This discussion has been locked.
You can no longer post new replies to this discussion. If you have a question you can start a new discussion

Broken Websites with 9.4 and IE11

We have 4  9.4 UTM's running inline in transparent mode with our network before this we had them setup with proxy.pac files telling IE to go out via the UTM. Since changing to inline we have an issue with some websites   spotify.com for example loading up  broken and missing pieces in IE11 but if you load the same website in Chrome it works fine. This only started after changing to inline transparent mode.

Are there settings in IE 11 I need to change to fix the websites.  I suspect it is a User GPO issue along with the UTM because as an admin I login and get no GPO's applied to me and these websites work for me without issues in IE11 but an end user who is locked down logs in and they can't load the website properly.

Tests i've done.

Computer as me and UTM as me = website loads fine

Computer as end user and UTM as me = broken website

Computer as end user and UTM as end user = broken website

Computer as end user and UTM as me = broken website.



This thread was automatically locked due to age.
Parents
  • Web proxy logs during the failed website loads would be helpful.

    One other possibility is if any of those services use non-standard ports (eg other that 80 and 443).  By default in explicit mode the browser will send HTTP/HTTPS traffic on any port to the proxy port on the UTM.  In transparent mode, each port just goes on its own.  Try looking at firewall logs to see if there is any traffic on non-standard ports being blocked.  Also google "spotify ports".

Reply
  • Web proxy logs during the failed website loads would be helpful.

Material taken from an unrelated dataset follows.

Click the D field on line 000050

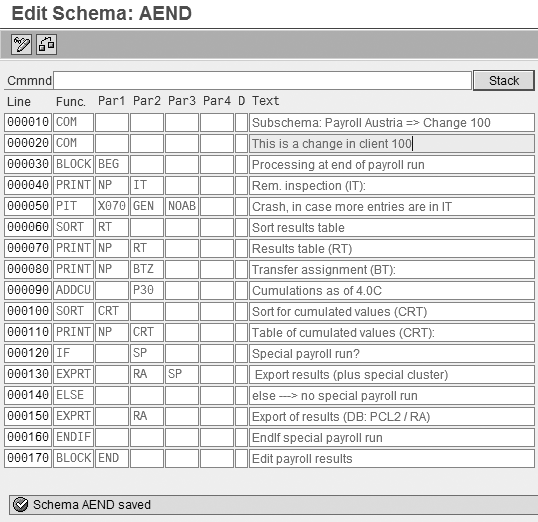pos(241,206)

    One other possibility is if any of those services use non-standard ports (eg other that 80 and 443).  By default in explicit mode the browser will send HTTP/HTTPS traffic on any port to the proxy port on the UTM.  In transparent mode, each port just goes on its own.  Try looking at firewall logs to see if there is any traffic on non-standard ports being blocked.  Also google "spotify ports".

Children
  • I thought about blocked ports but if that was the case when I login to the computer the websites should still be broken.   It is some setting in Windows GPO for IE11 that just goes bonkers with the UTM being in-line.

    As for the logs when I login to the UTM I am full/open access so nothing is being block there either.

    Does it have something to do with http 1.1 or javascripting or secure/non-secure content. I am almost to the point of rolling out chrome to 5000's computers

  • Before you roll out new browsers, take a look at logs.  Another good debugging tool would be to wireshark on the client.